:: What to do ::
What you return must be exactly the lines from the one containing "Open Comments from" through the close of the listing, both included.
● ● ● ●
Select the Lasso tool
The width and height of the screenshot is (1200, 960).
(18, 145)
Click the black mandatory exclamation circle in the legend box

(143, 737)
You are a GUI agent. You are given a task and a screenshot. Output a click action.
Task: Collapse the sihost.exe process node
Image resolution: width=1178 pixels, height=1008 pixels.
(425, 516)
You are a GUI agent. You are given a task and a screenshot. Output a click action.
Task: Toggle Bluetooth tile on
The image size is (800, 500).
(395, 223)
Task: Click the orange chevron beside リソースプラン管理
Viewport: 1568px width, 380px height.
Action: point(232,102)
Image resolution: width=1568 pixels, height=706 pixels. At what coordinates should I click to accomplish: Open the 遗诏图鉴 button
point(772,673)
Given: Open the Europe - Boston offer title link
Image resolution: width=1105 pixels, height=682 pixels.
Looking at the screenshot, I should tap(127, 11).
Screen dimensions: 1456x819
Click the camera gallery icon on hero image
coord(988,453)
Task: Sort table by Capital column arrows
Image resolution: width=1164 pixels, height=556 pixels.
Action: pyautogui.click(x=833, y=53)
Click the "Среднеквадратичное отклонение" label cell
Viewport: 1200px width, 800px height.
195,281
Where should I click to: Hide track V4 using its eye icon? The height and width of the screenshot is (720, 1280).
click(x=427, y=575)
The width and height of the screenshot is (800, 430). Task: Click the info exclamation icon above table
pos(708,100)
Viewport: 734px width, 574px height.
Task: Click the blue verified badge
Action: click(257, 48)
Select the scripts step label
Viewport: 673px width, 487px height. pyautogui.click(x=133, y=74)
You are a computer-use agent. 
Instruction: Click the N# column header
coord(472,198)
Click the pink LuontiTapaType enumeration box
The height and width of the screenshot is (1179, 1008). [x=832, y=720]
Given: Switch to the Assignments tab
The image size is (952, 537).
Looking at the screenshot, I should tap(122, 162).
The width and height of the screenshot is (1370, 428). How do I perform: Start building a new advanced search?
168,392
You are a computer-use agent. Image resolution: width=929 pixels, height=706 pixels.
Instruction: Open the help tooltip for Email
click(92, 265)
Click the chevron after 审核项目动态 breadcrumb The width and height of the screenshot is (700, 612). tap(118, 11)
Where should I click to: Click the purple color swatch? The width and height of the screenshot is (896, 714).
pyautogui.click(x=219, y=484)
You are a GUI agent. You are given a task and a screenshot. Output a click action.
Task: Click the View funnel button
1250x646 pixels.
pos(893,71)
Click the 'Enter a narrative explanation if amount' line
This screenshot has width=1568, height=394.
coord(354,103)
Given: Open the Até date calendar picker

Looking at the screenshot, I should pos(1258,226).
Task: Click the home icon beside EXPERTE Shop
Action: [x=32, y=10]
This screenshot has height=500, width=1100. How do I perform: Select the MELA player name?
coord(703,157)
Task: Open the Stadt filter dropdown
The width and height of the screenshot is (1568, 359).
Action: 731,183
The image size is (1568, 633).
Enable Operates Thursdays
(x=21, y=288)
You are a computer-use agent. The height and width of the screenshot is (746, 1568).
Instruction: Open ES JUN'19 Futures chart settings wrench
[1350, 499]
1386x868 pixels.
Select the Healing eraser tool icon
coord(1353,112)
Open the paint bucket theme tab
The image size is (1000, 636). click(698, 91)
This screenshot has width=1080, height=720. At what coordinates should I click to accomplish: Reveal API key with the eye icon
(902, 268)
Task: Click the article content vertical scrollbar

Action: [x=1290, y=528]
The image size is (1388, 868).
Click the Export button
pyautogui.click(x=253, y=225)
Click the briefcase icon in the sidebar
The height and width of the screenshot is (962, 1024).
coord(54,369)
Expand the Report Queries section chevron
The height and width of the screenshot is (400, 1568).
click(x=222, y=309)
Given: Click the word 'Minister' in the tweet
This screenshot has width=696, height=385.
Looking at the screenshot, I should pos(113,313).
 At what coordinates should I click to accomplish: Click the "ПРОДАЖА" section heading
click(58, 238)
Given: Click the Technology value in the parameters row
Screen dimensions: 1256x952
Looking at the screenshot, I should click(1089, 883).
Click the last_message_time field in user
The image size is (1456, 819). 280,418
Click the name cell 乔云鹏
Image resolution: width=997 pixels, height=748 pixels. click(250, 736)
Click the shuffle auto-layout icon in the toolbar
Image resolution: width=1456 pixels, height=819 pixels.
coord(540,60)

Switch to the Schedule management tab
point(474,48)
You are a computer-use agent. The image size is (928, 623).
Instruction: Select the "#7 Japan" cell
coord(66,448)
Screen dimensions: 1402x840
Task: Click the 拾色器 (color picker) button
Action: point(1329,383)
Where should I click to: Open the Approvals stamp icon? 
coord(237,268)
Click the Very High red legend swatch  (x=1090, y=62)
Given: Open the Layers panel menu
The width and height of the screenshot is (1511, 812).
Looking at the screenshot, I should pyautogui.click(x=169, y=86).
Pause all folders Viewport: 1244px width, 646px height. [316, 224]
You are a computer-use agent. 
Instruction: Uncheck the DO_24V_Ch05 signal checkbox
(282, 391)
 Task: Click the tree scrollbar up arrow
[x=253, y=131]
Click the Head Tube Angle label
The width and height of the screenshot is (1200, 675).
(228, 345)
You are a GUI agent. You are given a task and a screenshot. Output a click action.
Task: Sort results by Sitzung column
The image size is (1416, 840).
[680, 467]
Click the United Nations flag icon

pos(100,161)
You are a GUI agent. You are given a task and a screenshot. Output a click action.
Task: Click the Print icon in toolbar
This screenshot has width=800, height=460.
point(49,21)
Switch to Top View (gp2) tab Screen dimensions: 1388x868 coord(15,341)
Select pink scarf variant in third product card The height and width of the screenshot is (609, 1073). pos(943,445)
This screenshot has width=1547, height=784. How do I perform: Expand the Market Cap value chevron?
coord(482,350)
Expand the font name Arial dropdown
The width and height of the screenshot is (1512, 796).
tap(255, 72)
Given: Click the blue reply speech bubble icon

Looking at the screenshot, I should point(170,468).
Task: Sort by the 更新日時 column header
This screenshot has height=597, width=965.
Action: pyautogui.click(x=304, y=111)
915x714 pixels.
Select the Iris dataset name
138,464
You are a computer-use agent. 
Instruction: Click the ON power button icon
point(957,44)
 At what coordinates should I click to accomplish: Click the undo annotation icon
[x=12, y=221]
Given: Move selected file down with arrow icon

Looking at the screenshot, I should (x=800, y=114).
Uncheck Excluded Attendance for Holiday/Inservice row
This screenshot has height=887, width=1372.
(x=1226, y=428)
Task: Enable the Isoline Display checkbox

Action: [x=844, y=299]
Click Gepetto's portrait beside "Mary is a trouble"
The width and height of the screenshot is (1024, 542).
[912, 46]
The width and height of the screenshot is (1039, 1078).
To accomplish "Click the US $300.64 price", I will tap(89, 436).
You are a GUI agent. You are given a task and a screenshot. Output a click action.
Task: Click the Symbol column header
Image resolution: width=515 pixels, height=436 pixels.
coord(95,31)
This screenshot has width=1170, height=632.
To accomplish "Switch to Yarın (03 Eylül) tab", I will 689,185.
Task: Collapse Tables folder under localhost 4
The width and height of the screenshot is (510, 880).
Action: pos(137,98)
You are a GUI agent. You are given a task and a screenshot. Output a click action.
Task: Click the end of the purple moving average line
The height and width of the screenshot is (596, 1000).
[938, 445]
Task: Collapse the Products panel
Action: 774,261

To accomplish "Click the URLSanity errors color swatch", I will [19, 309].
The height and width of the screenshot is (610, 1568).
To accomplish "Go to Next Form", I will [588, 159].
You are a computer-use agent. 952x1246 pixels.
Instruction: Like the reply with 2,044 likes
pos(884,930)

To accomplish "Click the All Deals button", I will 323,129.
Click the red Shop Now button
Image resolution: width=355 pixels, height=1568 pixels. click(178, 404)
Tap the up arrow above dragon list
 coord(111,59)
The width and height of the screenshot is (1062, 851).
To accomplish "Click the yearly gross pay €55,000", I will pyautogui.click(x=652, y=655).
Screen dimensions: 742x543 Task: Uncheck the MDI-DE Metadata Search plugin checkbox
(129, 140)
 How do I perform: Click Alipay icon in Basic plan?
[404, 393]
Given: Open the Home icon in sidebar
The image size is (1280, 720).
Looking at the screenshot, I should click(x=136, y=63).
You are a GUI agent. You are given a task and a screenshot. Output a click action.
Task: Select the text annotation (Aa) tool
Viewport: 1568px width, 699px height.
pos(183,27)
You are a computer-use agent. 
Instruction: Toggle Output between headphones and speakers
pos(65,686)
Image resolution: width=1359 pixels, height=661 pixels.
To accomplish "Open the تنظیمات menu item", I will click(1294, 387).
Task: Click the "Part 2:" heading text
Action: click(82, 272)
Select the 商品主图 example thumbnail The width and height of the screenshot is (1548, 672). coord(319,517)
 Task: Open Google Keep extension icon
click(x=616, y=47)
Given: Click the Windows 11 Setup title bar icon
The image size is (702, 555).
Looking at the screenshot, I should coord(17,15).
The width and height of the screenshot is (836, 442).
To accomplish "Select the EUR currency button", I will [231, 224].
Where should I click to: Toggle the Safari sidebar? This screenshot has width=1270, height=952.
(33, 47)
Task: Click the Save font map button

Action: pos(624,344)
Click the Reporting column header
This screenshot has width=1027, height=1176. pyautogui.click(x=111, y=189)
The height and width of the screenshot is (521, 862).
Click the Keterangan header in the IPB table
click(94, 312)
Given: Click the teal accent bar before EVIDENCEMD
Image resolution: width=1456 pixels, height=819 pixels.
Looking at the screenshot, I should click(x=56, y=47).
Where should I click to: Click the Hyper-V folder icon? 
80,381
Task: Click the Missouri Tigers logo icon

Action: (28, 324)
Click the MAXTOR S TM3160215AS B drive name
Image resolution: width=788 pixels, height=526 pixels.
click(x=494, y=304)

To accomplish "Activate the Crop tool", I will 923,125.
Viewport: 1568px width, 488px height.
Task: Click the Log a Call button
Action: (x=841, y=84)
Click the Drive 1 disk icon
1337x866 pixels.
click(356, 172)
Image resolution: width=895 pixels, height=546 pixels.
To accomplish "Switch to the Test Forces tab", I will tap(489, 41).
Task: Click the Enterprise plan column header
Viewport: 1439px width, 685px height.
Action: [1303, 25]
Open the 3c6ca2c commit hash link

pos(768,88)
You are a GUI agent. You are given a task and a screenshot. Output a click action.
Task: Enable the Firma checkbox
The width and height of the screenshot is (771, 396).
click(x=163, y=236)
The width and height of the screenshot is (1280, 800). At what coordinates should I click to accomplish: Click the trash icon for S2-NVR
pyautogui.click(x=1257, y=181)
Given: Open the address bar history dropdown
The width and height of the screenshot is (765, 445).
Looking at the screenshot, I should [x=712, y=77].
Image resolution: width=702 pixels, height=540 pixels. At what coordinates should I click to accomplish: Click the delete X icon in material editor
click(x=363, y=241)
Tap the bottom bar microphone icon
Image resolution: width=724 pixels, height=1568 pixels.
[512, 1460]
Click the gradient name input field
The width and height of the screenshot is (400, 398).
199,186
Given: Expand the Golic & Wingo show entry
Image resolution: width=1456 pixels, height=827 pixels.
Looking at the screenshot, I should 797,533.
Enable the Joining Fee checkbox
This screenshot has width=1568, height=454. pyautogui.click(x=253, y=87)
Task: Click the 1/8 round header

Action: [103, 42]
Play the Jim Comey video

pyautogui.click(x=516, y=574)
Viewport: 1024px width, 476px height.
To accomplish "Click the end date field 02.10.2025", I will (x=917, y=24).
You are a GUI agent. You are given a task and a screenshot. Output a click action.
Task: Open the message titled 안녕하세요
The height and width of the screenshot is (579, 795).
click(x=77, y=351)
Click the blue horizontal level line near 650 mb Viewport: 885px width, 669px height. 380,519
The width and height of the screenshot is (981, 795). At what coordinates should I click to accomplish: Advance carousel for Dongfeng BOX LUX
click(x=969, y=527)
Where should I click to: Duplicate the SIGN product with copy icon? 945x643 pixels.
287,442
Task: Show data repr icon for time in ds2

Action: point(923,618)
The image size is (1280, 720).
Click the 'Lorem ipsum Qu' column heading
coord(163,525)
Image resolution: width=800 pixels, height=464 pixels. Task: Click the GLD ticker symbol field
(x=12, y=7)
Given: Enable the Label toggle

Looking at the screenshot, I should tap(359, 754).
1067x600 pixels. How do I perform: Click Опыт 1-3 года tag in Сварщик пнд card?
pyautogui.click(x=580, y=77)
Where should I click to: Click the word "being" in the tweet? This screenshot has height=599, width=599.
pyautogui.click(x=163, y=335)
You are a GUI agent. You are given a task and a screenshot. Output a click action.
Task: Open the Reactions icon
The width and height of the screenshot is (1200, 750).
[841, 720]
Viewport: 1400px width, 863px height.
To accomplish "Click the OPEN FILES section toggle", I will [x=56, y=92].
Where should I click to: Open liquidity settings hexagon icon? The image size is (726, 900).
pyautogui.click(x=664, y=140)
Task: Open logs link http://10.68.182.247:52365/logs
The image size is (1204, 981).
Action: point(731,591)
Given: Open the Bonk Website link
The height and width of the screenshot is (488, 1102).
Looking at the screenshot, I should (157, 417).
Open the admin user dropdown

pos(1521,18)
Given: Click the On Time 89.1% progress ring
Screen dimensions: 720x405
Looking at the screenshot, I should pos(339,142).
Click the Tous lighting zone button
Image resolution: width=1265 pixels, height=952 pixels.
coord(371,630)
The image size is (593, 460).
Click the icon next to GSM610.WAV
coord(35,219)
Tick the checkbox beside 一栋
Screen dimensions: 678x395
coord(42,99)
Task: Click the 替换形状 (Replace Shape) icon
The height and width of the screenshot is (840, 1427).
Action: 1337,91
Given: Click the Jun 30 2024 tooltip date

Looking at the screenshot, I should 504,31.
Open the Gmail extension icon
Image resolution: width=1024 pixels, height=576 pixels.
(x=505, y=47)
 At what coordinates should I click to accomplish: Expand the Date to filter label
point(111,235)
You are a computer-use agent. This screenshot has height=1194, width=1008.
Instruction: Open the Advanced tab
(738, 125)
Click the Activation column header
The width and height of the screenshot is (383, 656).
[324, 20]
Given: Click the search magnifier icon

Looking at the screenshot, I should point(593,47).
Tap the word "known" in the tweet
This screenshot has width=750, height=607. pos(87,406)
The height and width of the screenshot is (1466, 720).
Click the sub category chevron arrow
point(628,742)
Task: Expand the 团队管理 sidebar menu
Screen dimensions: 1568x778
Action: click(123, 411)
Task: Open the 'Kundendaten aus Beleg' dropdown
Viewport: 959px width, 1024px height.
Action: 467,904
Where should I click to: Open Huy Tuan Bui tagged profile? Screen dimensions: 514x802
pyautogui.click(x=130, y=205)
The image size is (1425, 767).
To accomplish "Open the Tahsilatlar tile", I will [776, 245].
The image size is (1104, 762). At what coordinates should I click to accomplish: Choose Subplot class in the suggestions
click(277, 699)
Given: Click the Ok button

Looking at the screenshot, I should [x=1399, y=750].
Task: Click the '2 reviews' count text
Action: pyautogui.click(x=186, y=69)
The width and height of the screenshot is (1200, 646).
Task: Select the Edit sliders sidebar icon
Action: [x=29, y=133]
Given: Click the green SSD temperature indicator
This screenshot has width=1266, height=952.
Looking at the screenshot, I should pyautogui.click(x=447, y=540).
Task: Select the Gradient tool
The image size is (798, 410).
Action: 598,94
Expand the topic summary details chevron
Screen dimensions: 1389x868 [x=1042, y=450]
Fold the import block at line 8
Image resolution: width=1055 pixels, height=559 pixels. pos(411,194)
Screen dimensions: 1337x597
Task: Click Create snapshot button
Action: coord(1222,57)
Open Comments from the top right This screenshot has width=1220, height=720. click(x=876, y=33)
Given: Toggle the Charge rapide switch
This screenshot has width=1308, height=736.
● ● ● ●
:: Exercise answer ::
Open Comments from the top right This screenshot has width=1220, height=720. click(x=876, y=33)
Given: Toggle the Charge rapide switch
This screenshot has width=1308, height=736.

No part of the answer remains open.